对照组、50、100、200 μM组收取总蛋白，采用Western blot方法进行MCT2检测并通过灰度值比进行分析，结果显示CORM-2诱导的MCT2表达改变不明显(P>0.05)(图3)。

图3 PC12细胞内MCT2和β-actin表达情况

3 讨 论

单羧酸转运蛋白有多种亚型，分布在人体不同部位，其中中枢神经系统有MCT1、MCT2、MCT3和MCT4亚型[6-7]。高亲和性的MCT2主要在神经元表达，具有高氧化并发挥乳酸转运功能[8-9]。在神经元中，MCT2将乳酸转化成丙酮酸，为脂肪酸的合成及生成髓鞘结构提供原料[10-11]。MCT2在能量代谢产物从少突胶质细胞到轴突的传输及为轴突提供营养支持等方面发挥重要作用[12]。一氧化碳中毒引起机体缺氧，体内乳酸和丙酮酸比值增大，导致乳酸中毒症状出现，MCT2主要负责髓磷脂生成原料乳酸的转运，提示一氧化碳中毒后MCT2参与代谢机制功能障碍[13]。

本研究结果显示，PC12细胞内乳酸盐浓度在给予CORM-2后明显高于对照组，接近给予MCT2抑制剂的AR-C155858组，提示一氧化碳中毒后乳酸大量堆积可能是临床上一氧化碳中毒患者出现嗜睡昏迷的原因之一，与MCT2转运功能下降有关。

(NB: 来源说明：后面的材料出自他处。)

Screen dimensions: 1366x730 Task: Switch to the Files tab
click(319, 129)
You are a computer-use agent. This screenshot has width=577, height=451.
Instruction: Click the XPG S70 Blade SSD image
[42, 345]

进一步观察发现，随着CORM-2浓度升高，MCT2表达量变化不大(P>0.05)，提示一氧化碳中毒对MCT2数量影响不明显。有学者[14]从出生第1天的SD大鼠脑组织中分离、提纯原代细胞——少突胶质细胞前体细胞，并进一步分化得到成熟的少突胶质细胞。将2种细胞分别置于无糖培养基、95%CO2与5%N2的细胞培养箱中，制备氧糖剥夺(oxygen glucose deprivation，OGD)细胞模型。OGD 1h后，少突胶质细胞前体细胞中MCT1表达量明显升高(P<0.05)，而成熟的少突胶质细胞中MCT1表达量无明显变化(P>0.05)，与细胞中细胞器数量及能量代谢有关。少突胶质细胞前体细胞体积较小，线粒体数量较少，产生的能量较少，在氧糖剥夺状态下迫切需要大量能量，故通过上调MCT1表达获取更多能量。成熟少突胶质细胞体积较大，线粒体数量较多，能量储备充分，较少突胶质细胞前体细胞更耐受氧糖剥夺环境，获取能量的紧迫性不高，MCT1变化不明显，与本研究结果相似。推测一氧化碳中毒可致MCT2化学结构改变，影响其乳酸转运功能，但不影响MCT2数量。一氧化碳分子中的碳原子可能与MCT2中的氧原子形成新的共价键使MCT2结构发生改变，化学修饰作用导致MCT2转运功能受到抑制，引发一系列能量代谢障碍，造成患者代谢异常而引发嗜睡、昏迷等临床症状。MCT2化学修饰可为临床进一步探索一氧化碳中毒后引发的临床症状体征治疗提供理论参考。